Personal information
- Born: June 8, 1987 (age 39) Ellicott City, Maryland, United States

Sport
- Country: United States
- Event(s): Marathon, half marathon
- College team: Carnegie Mellon University
- Team: BAA

Achievements and titles
- Personal best(s): Marathon: 2:17:05 Half Marathon: 1:04:44 10,000 meters: 29:39

= Brian Harvey (American runner) =

American distance runner (born 1987)

Brian Harvey is an American distance runner who specializes in the marathon. He was an NCAA All-American at Carnegie Mellon University, before achieving national-class results in the marathon post-collegiately. Harvey competed in the 2016, 2020, and 2024 U.S. Olympic Trials Marathon.

==Early life==
Harvey grew up in Ellicott City, Maryland. He began focusing on running after being cut from the soccer team at Centennial High School. After graduating in 2005, Harvey enrolled at Carnegie Mellon University, where he earned five All-American honors in cross country and track, while also leading his team to the NCAA Cross Country Championships.

==Career==
Upon graduating from college in 2009, Harvey moved to Boston and joined BAA. He notched his personal best 10,000 meters at the 2011 Penn Relays, clocking 29:39.78.

In the 2012 U.S. Indoor Championships, Harvey placed 8th in the 3,000 meters.

Moving up in distance to the marathon, Harvey had a breakthrough in 2014 when he ran 2:17:05 at the Twin Cities Marathon. This result qualified him for the 2016 U.S. Olympic Trials Marathon in Los Angeles.

Harvey has competed in several editions of the Beach to Beacon 10K in Cape Elizabeth, Maine, placing as high as 10th in 2014 with a time of 29:51.

In 2015, Harvey placed 22nd at the USA 15 km Championship in Jacksonville, Florida. Later that year, he placed 17th at Grandma's Marathon with a time of 2:17:17.

At the 2016 Olympic Trials Marathon in sunny, hot conditions, Harvey placed 31st in a time of 2:23:18. In the fall, Harvey won the 2016 Hartford Marathon. He won it again in 2018.

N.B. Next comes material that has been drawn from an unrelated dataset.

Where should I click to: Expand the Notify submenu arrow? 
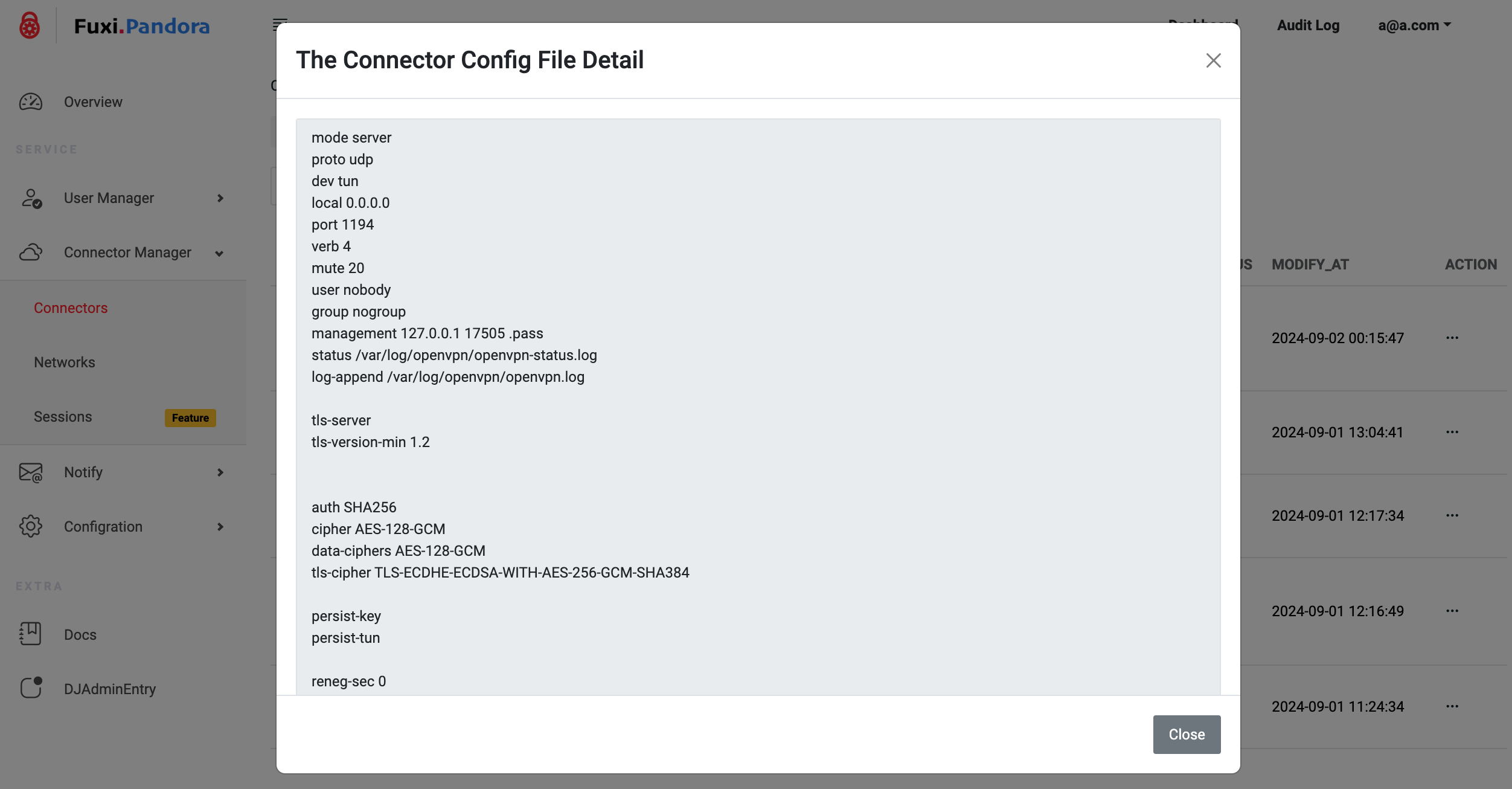pos(220,472)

In 2017, Harvey placed 20th in the Boston Marathon with a time of 2:20:18. At the 2018 California International Marathon, Harvey qualified for the 2020 United States Olympic Trials (marathon) with a time of 2:17:49. At the Olympic Trials in Atlanta, Harvey placed 116th out of 235 men.

Following the COVID-19 pandemic, Harvey returned to marathoning at the 2021 Boston Marathon where he placed 29th. At the 2022 Grandma's Marathon, Harvey qualified for his third Olympic Trials with another 2:17 performance.

Harvey was inducted into the Carnegie Mellon Sports Hall of Fame in 2022.

At the 2024 United States Olympic Trials (marathon) in Orlando, Harvey clocked a time of 2:23:47 to place 101st of 200 men.

Harvey is one of 13 American men who finished the three U.S. Olympic Trials marathons from 2016-2024.

==Personal==
As of 2024, Harvey lives in Belmont, Massachusetts with his wife and daughter, and works as a biomedical engineer.